§ **What this task involves**: Name every continent mentioned in the supervolcano article below.

§ **Passage shown**:
________________________

Feature
Supervolcano: How humanity
survived its darkest hour
(New Scientist)
THE first sign that something had gone terribly wrong was a deep rumbling roar. Hours later the choking ash arrived, falling like snow in a relentless storm that raged for over two weeks. Despite being more than 2000 kilometres from the eruption, hominins living as far away as eastern India would have felt Toba's fury.
Toba is a supervolcano on the Indonesian island of Sumatra. It has blown its top many times but this eruption, 74,000 years ago, was exceptional. Releasing 2500 cubic kilometres of magma - nearly twice the volume of mount Everest - the eruption was more than 5000 times as large as the 1980 eruption of mount St Helens in the US, making it the largest eruption on Earth in the last 2 million years.
The disaster is particularly significant since it occurred at a crucial period in human prehistory - when Neanderthals and other hominins roamed much of Asia and Europe, and around the time our direct ancestors, Homo sapiens, were first leaving Africa to ultimately conquer the world. Yet with no recent eruptions for easy comparison, the full extent of its fallout and impact on early humans has been shrouded in mystery.

________________________

§ **Dataset section**:
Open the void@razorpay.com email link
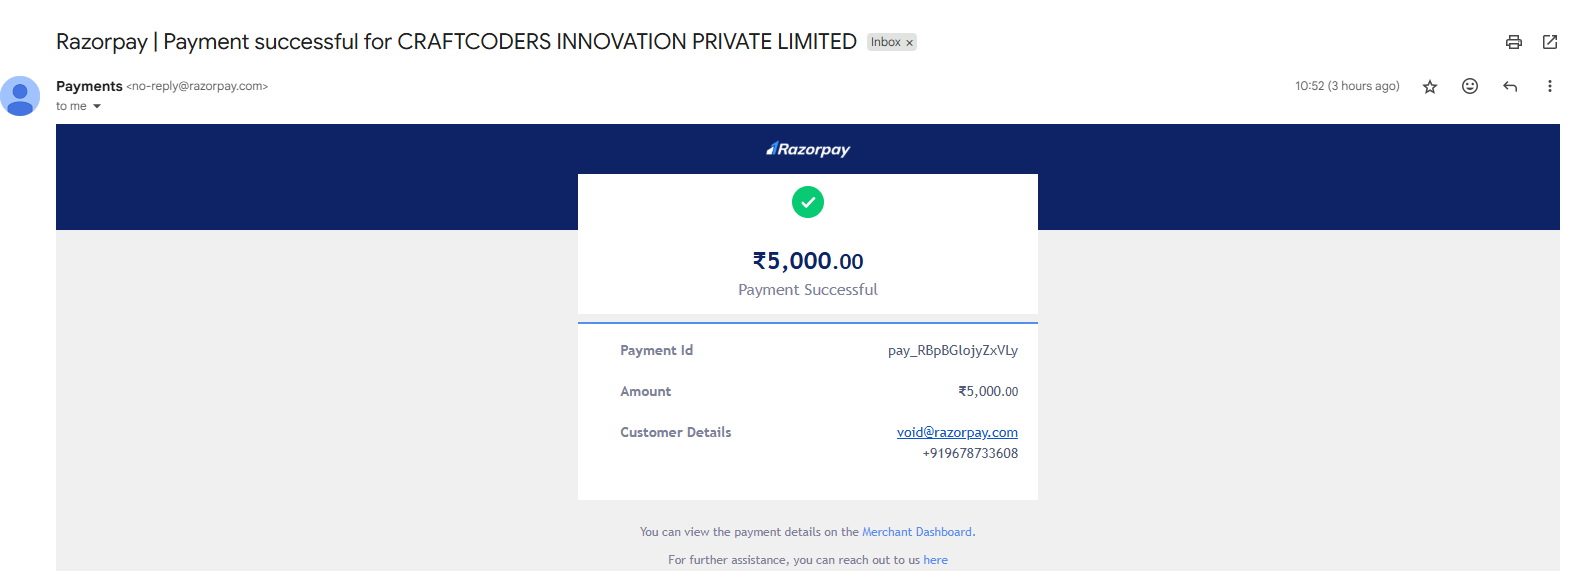(x=957, y=432)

________________________

§ **Solution to the exercise**: Asia, Europe, Africa